Recent reports on 13N-labeled ammonia (13N-ammonia) positron emission tomographic (PET) imaging have suggested a relative reduction of measured tracer activity in the posterolateral wall. Such inhomogeneity of tracer distribution could potentially affect accuracy for detection of disease. The aim of this study was to compare the regional distribution of 13N-ammonia with 82Rb and 62Cu-labeled PTSM (62Cu-PTSM) to identify tracer-specific patterns that may be important in the clinical interpretation of cardiac flow studies.

METHODS AND RESULTS

Twenty-eight healthy volunteers underwent PET imaging at rest with either 13N-ammonia (n = 14), 82Rb (n = 8), or 62Cu-PTSM (n = 6).

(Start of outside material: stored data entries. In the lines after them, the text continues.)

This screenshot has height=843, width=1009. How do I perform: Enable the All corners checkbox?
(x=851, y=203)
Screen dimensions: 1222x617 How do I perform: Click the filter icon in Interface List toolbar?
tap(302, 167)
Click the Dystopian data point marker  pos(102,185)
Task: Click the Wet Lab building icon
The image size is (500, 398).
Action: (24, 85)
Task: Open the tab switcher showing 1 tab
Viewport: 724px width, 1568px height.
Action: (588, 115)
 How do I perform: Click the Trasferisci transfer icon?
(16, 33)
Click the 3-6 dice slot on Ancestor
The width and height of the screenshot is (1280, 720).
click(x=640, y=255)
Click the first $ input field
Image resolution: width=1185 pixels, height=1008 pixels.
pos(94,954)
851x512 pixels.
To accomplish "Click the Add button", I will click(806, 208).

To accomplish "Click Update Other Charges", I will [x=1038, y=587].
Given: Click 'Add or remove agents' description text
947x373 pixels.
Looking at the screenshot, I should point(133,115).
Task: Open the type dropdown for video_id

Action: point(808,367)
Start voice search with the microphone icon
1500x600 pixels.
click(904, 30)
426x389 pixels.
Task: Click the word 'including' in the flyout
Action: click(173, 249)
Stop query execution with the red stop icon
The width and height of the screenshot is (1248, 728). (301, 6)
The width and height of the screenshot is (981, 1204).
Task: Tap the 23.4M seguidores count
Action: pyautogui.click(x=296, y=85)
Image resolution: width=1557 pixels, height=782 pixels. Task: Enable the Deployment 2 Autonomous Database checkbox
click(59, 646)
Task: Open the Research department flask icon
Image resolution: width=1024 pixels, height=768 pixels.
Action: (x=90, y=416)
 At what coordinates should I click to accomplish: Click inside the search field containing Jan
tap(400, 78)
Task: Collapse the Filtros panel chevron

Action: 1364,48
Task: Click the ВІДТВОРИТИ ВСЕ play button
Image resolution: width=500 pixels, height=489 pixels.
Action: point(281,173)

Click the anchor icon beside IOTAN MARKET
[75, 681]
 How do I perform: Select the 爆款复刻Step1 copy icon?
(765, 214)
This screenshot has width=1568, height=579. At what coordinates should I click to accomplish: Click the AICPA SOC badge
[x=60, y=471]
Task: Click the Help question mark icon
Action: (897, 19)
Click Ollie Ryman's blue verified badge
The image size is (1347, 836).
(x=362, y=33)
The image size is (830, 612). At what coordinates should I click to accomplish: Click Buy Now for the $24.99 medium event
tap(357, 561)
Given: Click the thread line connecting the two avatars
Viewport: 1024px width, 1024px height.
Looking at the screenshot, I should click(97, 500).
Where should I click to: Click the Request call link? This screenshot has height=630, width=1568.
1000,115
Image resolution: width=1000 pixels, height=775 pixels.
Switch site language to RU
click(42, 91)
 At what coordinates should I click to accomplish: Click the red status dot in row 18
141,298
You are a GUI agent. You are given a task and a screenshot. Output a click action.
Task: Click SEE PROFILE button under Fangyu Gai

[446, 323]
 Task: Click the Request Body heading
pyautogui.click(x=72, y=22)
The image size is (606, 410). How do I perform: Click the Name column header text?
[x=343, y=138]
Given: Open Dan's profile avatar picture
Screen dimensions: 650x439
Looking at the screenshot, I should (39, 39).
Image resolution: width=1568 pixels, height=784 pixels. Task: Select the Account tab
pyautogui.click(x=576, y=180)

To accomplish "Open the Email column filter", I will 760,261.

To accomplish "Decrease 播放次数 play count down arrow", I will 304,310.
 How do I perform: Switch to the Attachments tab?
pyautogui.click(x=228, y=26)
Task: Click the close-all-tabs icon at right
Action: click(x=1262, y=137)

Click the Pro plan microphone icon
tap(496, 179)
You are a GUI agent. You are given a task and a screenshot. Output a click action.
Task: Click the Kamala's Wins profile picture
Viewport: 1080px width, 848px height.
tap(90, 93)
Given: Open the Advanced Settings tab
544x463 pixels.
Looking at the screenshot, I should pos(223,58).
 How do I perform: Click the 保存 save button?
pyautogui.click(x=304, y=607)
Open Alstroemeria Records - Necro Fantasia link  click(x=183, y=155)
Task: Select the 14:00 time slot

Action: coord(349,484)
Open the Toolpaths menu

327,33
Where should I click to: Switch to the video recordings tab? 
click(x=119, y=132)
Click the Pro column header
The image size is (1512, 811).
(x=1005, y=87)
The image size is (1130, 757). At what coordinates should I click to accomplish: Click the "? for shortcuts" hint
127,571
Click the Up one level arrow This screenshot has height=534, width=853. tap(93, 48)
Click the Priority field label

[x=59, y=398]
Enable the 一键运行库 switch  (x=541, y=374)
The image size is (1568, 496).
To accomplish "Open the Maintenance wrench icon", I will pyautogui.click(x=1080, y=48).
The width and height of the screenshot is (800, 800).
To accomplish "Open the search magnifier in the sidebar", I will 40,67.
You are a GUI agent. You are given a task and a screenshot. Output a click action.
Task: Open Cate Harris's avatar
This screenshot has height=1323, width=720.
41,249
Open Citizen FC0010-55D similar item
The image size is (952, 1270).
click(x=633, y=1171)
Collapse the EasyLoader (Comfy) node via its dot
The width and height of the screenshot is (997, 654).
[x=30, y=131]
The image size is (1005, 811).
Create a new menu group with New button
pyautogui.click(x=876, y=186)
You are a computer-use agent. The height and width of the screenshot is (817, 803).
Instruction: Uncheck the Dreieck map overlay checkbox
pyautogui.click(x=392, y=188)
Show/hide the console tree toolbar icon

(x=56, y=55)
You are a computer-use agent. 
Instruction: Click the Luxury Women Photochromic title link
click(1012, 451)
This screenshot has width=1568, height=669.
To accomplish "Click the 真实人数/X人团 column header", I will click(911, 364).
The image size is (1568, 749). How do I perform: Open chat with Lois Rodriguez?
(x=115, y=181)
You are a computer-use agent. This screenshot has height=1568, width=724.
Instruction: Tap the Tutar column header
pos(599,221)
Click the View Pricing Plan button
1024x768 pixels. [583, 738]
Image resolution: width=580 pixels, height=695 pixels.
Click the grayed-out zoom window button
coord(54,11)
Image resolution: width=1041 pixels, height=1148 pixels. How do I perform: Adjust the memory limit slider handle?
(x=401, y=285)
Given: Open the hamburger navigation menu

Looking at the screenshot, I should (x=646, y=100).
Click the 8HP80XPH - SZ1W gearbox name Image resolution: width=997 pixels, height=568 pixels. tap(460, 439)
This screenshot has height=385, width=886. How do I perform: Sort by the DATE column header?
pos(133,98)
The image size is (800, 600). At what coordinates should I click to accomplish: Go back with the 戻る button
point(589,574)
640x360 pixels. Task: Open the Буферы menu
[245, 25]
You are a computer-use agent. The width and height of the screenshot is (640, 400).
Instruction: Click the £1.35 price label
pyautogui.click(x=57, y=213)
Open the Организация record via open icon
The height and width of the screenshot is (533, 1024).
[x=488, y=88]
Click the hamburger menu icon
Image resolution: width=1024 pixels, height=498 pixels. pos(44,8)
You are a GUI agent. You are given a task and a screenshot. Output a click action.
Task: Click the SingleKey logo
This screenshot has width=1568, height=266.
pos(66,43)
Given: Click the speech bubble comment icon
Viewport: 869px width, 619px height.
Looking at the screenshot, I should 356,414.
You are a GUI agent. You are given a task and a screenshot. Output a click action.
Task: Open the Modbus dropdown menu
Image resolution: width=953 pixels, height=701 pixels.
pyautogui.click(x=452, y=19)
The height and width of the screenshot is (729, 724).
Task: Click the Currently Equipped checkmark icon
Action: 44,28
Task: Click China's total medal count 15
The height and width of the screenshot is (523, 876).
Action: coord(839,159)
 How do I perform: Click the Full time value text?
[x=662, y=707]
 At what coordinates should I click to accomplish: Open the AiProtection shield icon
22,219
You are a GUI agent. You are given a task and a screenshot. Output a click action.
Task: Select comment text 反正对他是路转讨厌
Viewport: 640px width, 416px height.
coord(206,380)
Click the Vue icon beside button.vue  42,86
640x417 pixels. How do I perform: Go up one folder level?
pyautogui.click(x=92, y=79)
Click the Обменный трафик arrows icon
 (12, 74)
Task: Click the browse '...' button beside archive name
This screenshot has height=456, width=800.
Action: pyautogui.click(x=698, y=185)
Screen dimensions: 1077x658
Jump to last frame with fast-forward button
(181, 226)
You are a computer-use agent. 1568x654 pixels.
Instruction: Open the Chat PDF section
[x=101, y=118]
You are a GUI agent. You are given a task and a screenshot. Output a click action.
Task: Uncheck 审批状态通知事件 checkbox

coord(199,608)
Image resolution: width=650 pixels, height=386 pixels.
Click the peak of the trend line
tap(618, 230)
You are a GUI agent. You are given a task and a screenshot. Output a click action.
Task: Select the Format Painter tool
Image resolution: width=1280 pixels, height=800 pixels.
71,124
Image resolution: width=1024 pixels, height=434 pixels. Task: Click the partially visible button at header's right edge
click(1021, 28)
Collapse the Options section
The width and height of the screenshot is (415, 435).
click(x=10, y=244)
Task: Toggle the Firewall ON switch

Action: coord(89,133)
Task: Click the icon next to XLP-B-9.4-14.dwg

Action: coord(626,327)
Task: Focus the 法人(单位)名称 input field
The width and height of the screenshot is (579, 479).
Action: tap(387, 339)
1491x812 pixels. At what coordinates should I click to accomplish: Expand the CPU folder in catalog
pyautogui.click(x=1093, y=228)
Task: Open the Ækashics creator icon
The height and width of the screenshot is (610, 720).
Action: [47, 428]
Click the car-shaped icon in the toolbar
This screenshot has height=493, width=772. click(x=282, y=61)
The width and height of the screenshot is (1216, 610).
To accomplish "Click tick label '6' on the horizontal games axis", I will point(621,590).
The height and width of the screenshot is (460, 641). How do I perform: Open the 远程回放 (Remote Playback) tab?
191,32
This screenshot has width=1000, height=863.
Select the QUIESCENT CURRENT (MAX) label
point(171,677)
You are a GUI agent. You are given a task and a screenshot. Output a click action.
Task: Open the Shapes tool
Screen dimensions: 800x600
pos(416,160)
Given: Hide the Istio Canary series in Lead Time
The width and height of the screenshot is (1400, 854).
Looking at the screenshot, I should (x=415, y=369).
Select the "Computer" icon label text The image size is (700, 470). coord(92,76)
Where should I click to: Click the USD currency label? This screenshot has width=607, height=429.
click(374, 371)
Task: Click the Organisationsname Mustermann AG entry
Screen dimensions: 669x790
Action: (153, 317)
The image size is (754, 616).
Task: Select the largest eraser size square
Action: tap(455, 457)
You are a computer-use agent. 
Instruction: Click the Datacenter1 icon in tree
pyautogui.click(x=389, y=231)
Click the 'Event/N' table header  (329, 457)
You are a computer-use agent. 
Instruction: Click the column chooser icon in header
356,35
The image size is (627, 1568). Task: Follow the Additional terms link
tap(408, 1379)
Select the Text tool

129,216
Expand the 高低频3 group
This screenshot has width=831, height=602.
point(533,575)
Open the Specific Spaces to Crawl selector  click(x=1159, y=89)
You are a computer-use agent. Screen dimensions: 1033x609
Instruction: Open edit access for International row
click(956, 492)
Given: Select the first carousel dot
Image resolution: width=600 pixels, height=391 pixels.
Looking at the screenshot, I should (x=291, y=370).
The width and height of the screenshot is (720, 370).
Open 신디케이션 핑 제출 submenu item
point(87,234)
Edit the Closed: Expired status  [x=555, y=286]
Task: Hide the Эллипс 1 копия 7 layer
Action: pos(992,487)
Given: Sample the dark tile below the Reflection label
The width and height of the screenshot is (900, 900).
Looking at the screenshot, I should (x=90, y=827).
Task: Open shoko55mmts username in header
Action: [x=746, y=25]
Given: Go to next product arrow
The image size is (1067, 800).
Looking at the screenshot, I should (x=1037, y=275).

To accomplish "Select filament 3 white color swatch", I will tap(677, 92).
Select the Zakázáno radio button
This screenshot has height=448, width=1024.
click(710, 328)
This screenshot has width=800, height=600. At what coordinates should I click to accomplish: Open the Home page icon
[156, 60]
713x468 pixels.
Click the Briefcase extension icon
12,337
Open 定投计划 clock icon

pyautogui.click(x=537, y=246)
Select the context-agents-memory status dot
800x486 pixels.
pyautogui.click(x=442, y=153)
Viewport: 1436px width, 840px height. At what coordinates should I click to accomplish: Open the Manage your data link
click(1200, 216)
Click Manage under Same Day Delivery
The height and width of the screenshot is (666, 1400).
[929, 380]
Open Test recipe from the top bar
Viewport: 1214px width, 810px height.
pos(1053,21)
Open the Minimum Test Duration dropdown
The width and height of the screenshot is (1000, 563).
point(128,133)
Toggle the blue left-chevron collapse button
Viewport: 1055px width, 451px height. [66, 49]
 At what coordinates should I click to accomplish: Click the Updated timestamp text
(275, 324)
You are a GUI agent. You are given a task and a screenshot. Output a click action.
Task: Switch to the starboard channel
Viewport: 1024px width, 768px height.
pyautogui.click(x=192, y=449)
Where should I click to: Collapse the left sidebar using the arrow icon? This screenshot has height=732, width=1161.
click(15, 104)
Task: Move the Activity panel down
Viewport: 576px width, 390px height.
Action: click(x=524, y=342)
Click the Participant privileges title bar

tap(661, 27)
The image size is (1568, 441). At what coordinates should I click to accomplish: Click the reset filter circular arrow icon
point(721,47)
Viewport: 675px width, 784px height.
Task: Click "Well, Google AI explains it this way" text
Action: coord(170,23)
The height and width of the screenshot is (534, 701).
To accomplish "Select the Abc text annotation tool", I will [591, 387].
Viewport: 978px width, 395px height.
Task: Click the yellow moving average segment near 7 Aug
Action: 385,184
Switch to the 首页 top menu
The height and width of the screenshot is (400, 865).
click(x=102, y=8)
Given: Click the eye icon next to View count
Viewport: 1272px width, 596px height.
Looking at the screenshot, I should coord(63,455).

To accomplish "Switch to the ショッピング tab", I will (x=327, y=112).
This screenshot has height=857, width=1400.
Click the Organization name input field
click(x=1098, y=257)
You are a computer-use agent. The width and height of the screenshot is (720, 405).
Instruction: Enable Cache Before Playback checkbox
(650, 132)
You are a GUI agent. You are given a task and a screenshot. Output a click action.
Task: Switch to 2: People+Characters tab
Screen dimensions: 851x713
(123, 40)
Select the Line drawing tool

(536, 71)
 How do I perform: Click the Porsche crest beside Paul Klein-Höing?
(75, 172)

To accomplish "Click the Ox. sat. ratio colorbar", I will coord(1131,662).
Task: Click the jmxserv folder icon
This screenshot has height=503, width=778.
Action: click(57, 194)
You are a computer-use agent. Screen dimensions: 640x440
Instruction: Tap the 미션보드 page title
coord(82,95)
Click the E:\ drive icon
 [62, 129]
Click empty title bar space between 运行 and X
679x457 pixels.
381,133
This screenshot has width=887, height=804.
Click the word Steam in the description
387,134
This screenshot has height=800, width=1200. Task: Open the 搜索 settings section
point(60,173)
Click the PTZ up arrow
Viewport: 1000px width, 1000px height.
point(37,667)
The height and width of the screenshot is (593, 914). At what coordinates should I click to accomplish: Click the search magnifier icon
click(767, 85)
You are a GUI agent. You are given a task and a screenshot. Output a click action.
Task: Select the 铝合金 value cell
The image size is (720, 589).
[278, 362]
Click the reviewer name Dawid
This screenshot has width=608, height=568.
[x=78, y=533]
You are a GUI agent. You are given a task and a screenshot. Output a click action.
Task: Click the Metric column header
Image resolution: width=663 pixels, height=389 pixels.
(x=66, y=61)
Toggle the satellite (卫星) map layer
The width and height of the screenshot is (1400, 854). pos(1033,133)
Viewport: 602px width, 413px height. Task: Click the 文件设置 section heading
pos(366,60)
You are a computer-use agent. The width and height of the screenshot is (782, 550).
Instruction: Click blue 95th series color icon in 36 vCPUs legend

Eight subjects given 13N-ammonia also underwent imaging after adenosine. Activity measured in the posterolateral wall on transaxial images was significantly lower than in the septum for 13N-ammonia, both at rest (p < 0.005) and after adenosine (p < 0.05). No differences were detected for 82Rb or 62Cu-PTSM. The septum/posterolateral wall activity ratios for 13N-ammonia, 82Rb, and 62Cu-PTSM were 1.15 +/- 0.07, 1.00 +/- 0.06, and 0.97 +/- 0.08, respectively (p < 0.001). Regional analysis of image data showed the percent of maximal activity data for 13N-ammonia in the lateral wall to be less than that of other regions (p < 0.001) and in the inferior wall to be greater than in the anterior and lateral walls (p < 0.001). For 62Cu-PTSM, activity in the inferior wall was greater than that in other regions (p < 0.005). No regional differences were detected for 82Rb.

CONCLUSIONS

The relatively increased wall activity with 13N-ammonia and 62Cu-PTSM is most likely due to cross-contamination of activity from the liver. The significant reduction in activity in the lateral wall with 13N-ammonia, which persists after adenosine, is most likely related to regional heterogeneity in 13N-ammonia retention and may reflect regional differences in metabolic-trapping mechanisms for 13N-ammonia. Further investigation is required to elucidate the underlying mechanism of this phenomenon. Reduced tracer retention in the lateral wall segment as a normal variant must be considered when evaluating clinical 13N-ammonia PET studies.